Traders are about to enter initial public offering offering (IPO) heaven. Over the next two months, dozens of technology companies are set to go public.
Thus far this year, there has only been one tech IPO. Market watchers who saw a tsunami of IPOs in cloud computing and software in 2013 have been scratching their heads, wondering if there will be more.
There will be. Beginning in March, an avalanche of tech IPOs will be upon us.
It may not seem so, but it's already been a fairly busy year for stock flotations. There have been 38 deals year to date— second only to the year 2000, according to Scott Sweet at IPO Boutique. However, the majority (20) have been biotech/medical deals.
So why does the IPO market seem so quiet? Because though the numbers have been large, deal size has been relatively small, with many in the $50 million to $100 million range.
That may be about to change. The biotech/medical sector is now giving way to a tsunami of tech IPOs that will be coming in the next couple months. The red-hot spaces now are: 1) cloud-based software and 2) software as a service. There are also a few consumer-oriented companies that offer coupons or games.
A small deal priced overnight, in the red-hot data security space: Varonis Systems (VRNS), which is a software platform that allows companies to analyze data security and other aspects of their digital business. The company priced 4.8 million shares at $22 per share. The price talk on the deal was originally $17-$19, then raised to $19-$21, before pricing at $22.
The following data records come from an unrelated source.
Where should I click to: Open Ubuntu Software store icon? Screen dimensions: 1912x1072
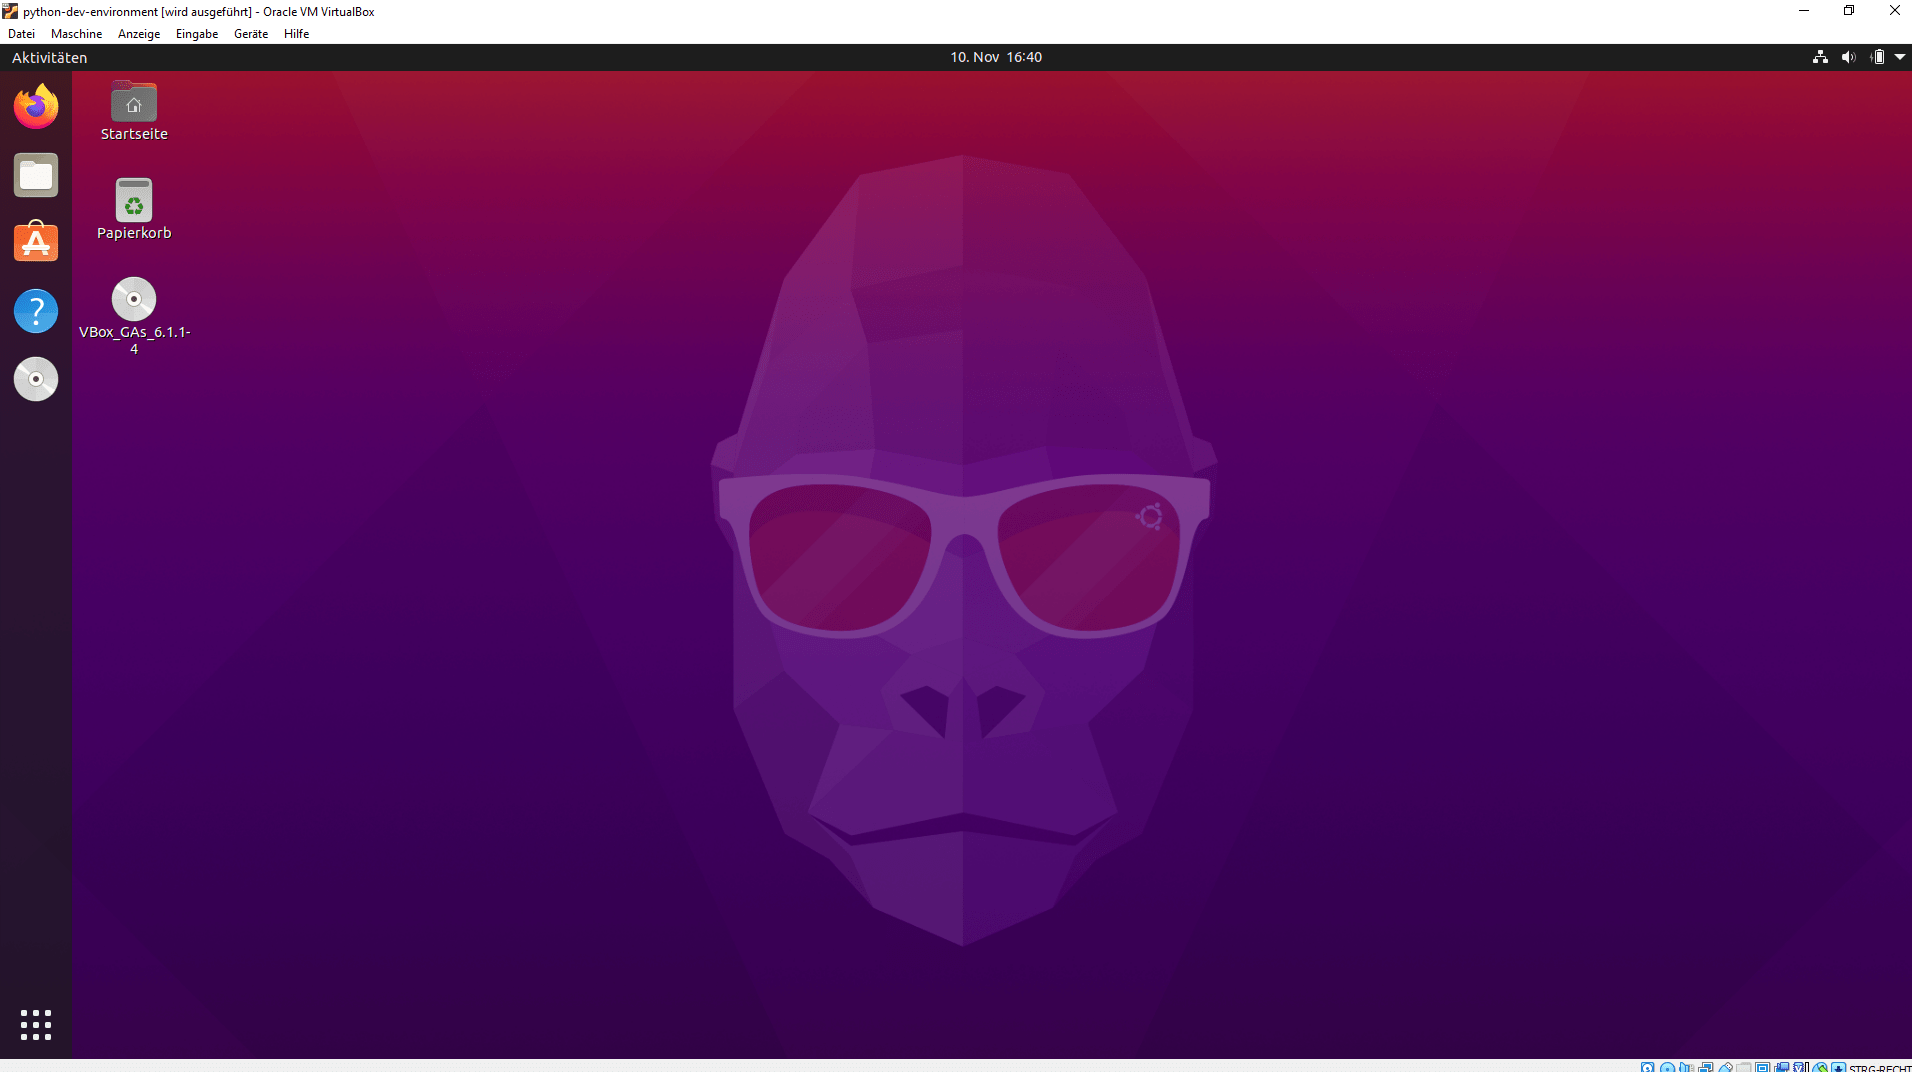click(x=36, y=243)
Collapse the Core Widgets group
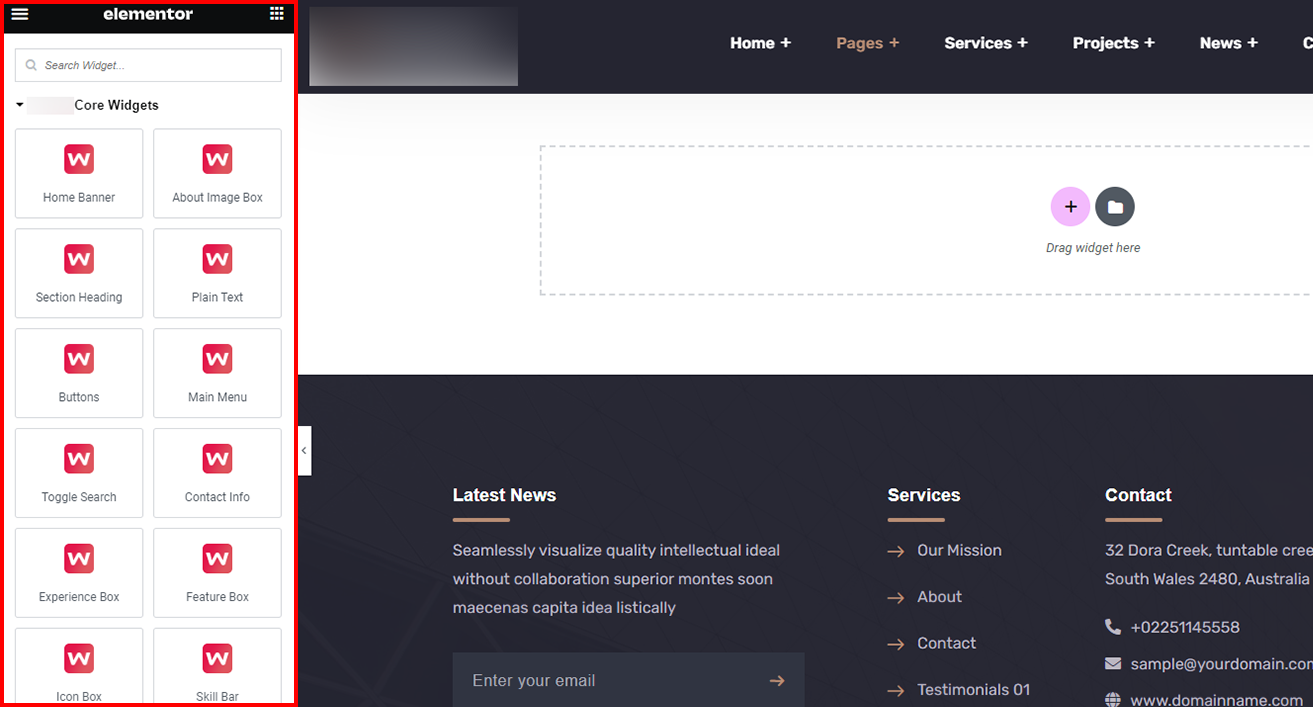 (x=18, y=104)
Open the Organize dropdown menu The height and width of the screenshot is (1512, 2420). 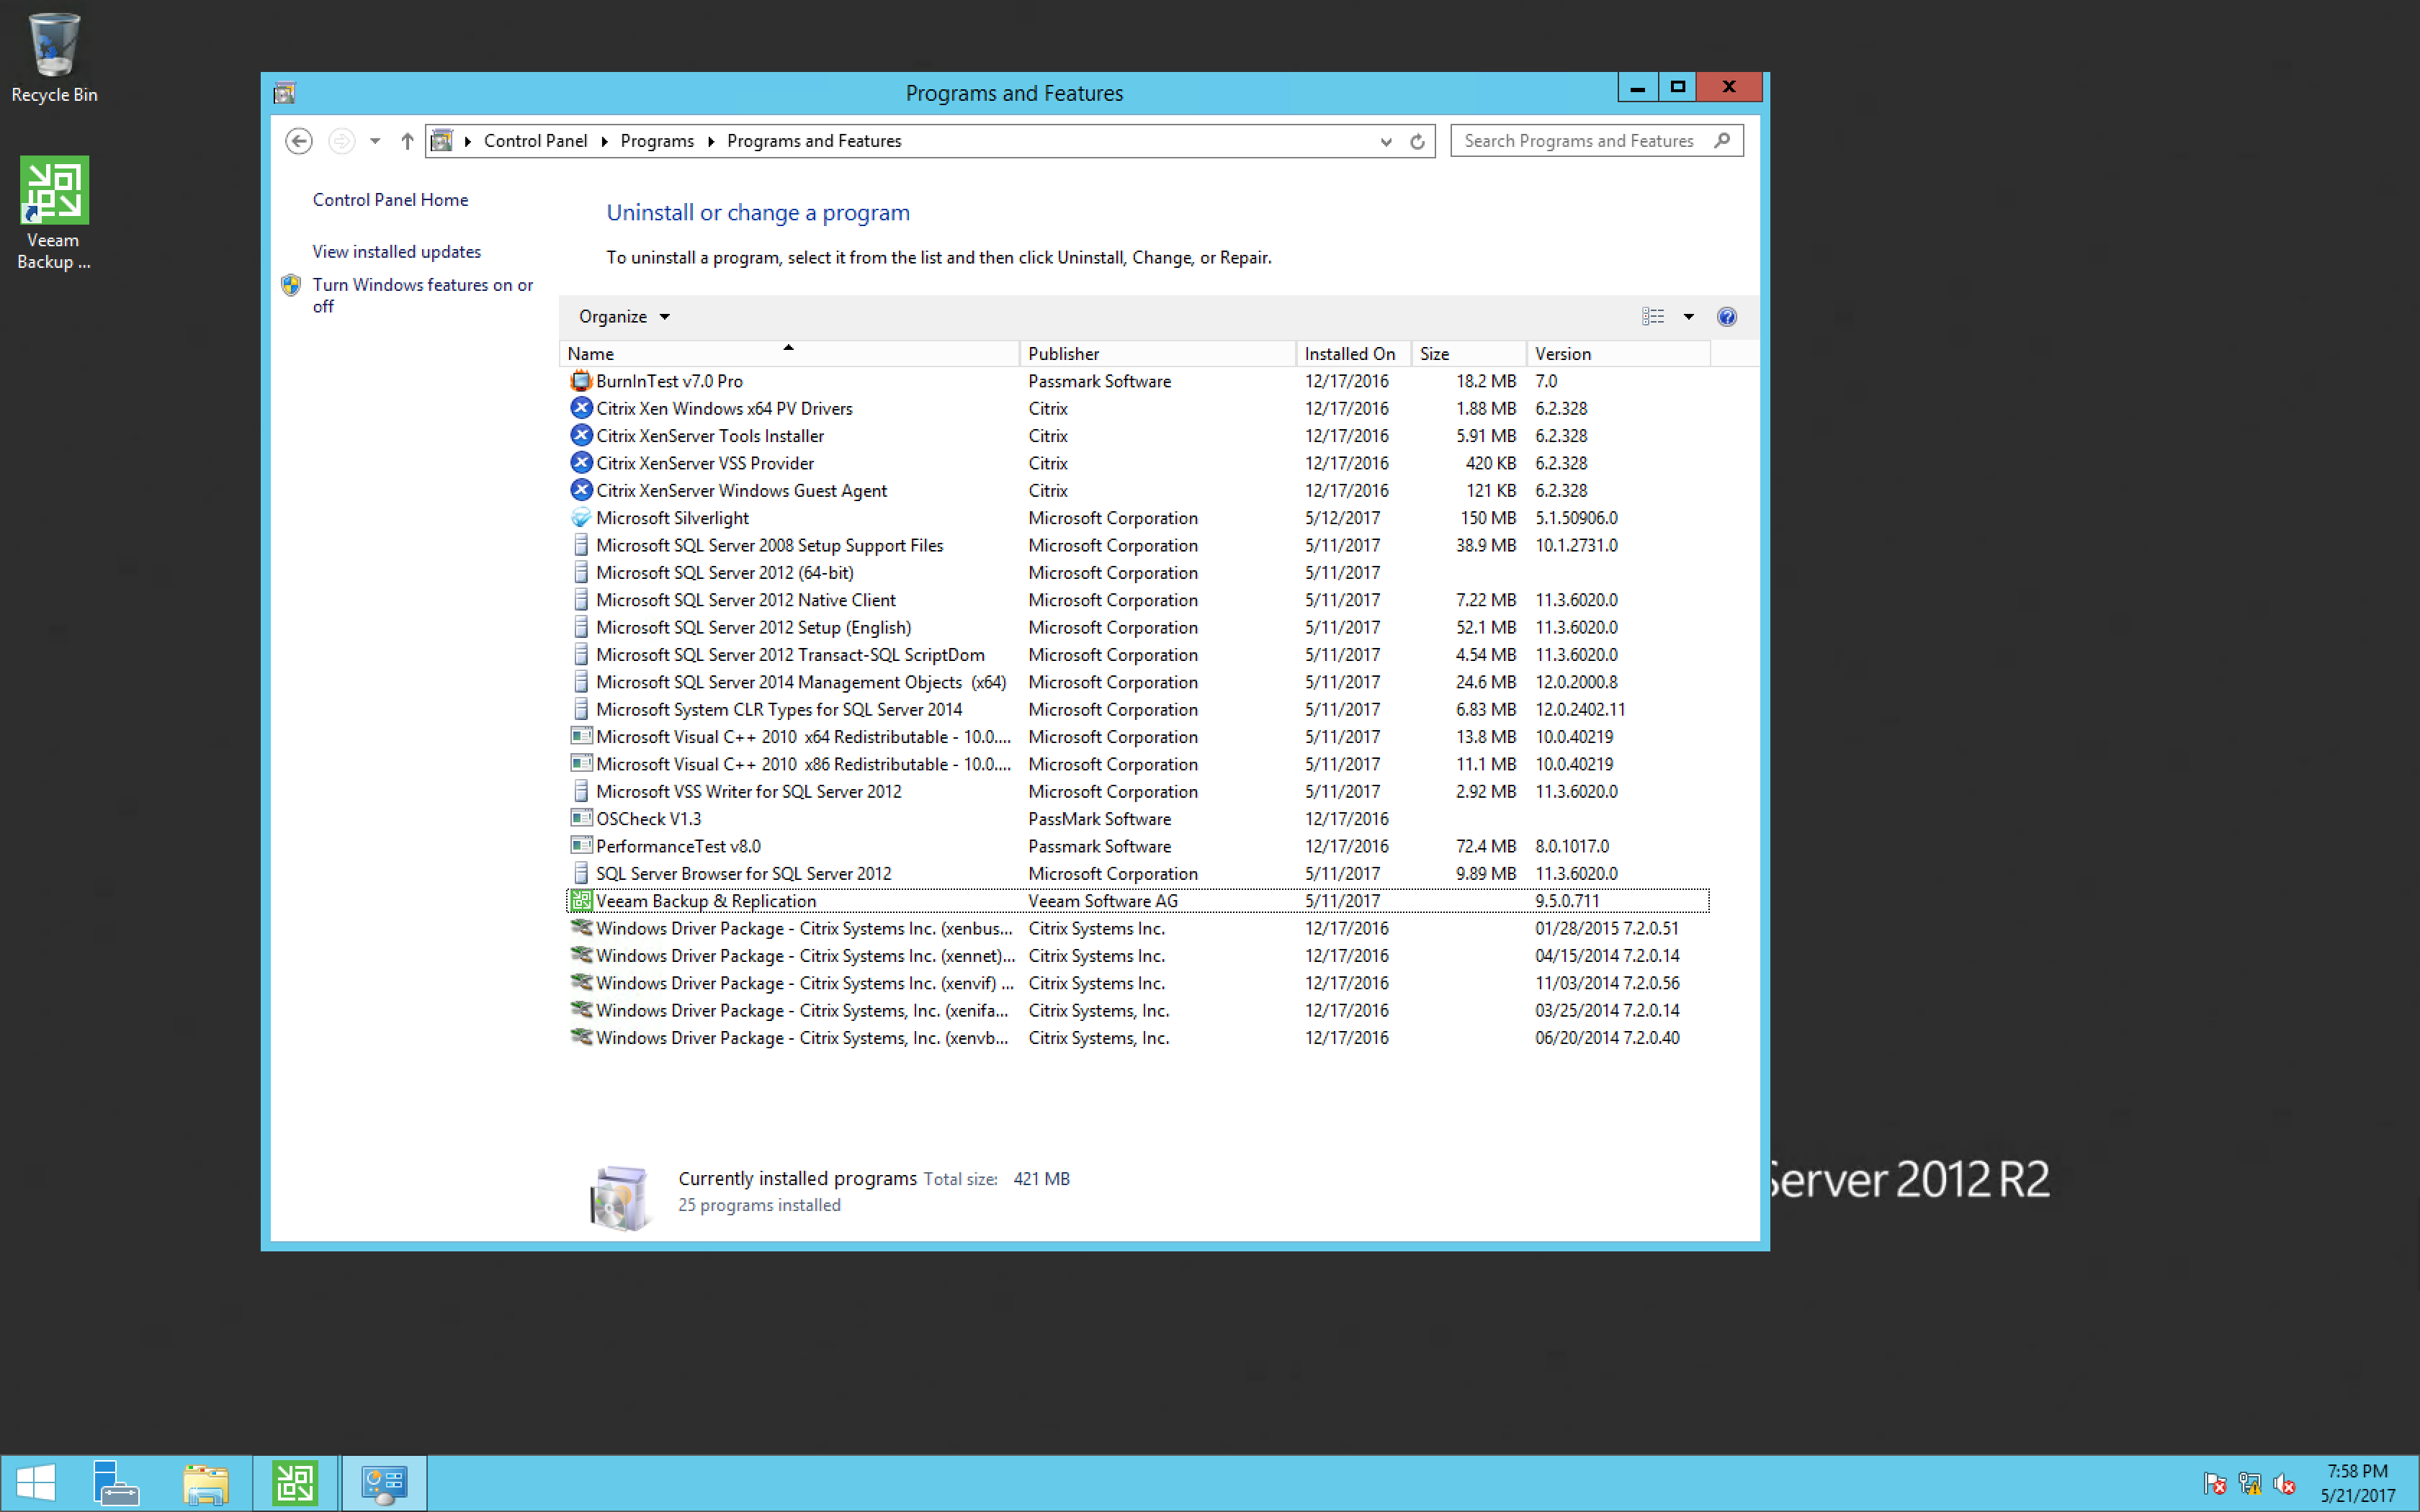(622, 315)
The biggest deal by far in the next two months will likely be the first major Chinese IPO of 2014: JD.com. This is the Amazon of China, the largest online direct sales company in China with over $10 billion in revenue. The deal size is $1.5 billion, three times the size of the next largest deal, King Digital (see below).
Consumer-oriented tech companies will be prominent in March. Already, S-1's (the initial registration form for new securities, required by the SEC) have been filed for several big names, including:
1) Coupon.com (COUP), the leading digital network of printable, online coupons, will likely begin trading next Friday;
2) Sabre, a travel and tourism site which own Travelocity. Backed by TPG and Silverlake, this is a large offering at $750 million; and
3) King Digital Entertainment (KING), makers of the popular Candy Crush game, the largest game developer on Facebook, also a large offering at $500 million.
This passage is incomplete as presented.